* Passage to read:
# # # #

问题
The XMLStreamReader
->Location has a method called getCharacterOffset()
.
Unfortunately the Javadocs indicate this is an ambigously named method: it can also return a byte-offset (and this appears to be true in practice); unhelpfully this seems to occur when reading from files (for instance):
The Javadoc states :
Return the byte or character offset into the input source this location is pointing to. If the input source is a file or a byte stream then this is the byte offset into that stream, but if the input source is a character media then the offset is the character offset. (emphasis added)
I really need the character offset; and I'm pretty sure I'm being given the byte offset instead.
The (UTF-8 encoded) XML is contained in a (partially corrupt 1G) file. [Hence the need to use a lower-level API which doesn't complain about the lack of well-formedness until it really has no choice but to].
Question
What does the Javadoc mean when it says '...input source is a character media...' : how can I force it to think of my input file as 'character media' - so that I get an accurate (Character) offset rather than a byte offset?
Extra blah blah:
[ I'm pretty sure this is what is going on - when I strip the file apart (using certain known high-level tags) I get a few characters missing or extra - in a non-accumalating way - I'm putting the difference down to a few multi-byte characters throwing off the counter: also when I copy (using 'head'/'tail' for instance in Powershell - this tool appears to correctly recognize [or assume UTF-8] and does a good conversion to UTF-16 as far as I can see ]
回答1:
The offset is in units of the underlying Source
.

# # # #

* Source material:

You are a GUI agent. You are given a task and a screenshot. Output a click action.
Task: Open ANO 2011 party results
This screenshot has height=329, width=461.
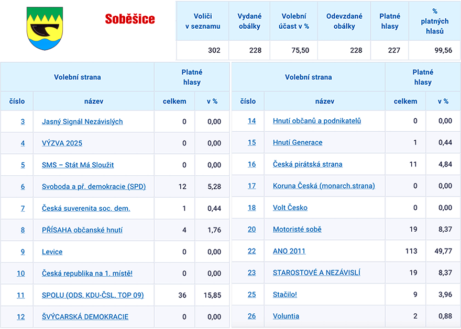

# # # #

* To do:
a – Can you set down the part of the XMLStreamReader thread between "Unfortunately the Javadocs" and "offset. (emphasis added)", inclusive, word for word?
b – What does the XMLStreamReader thread say about each of the following?
(i) What encoding does the XML use?
(ii) How large is the file that holds the XML?
(iii) According to the reply, the offset is in units of what?

* Set of answers:
a –
Unfortunately the Javadocs indicate this is an ambigously named method: it can also return a byte-offset (and this appears to be true in practice); unhelpfully this seems to occur when reading from files (for instance):
The Javadoc states :
Return the byte or character offset into the input source this location is pointing to. If the input source is a file or a byte stream then this is the byte offset into that stream, but if the input source is a character media then the offset is the character offset. (emphasis added)

b –
(i) UTF-8
(ii) 1G
(iii) The underlying Source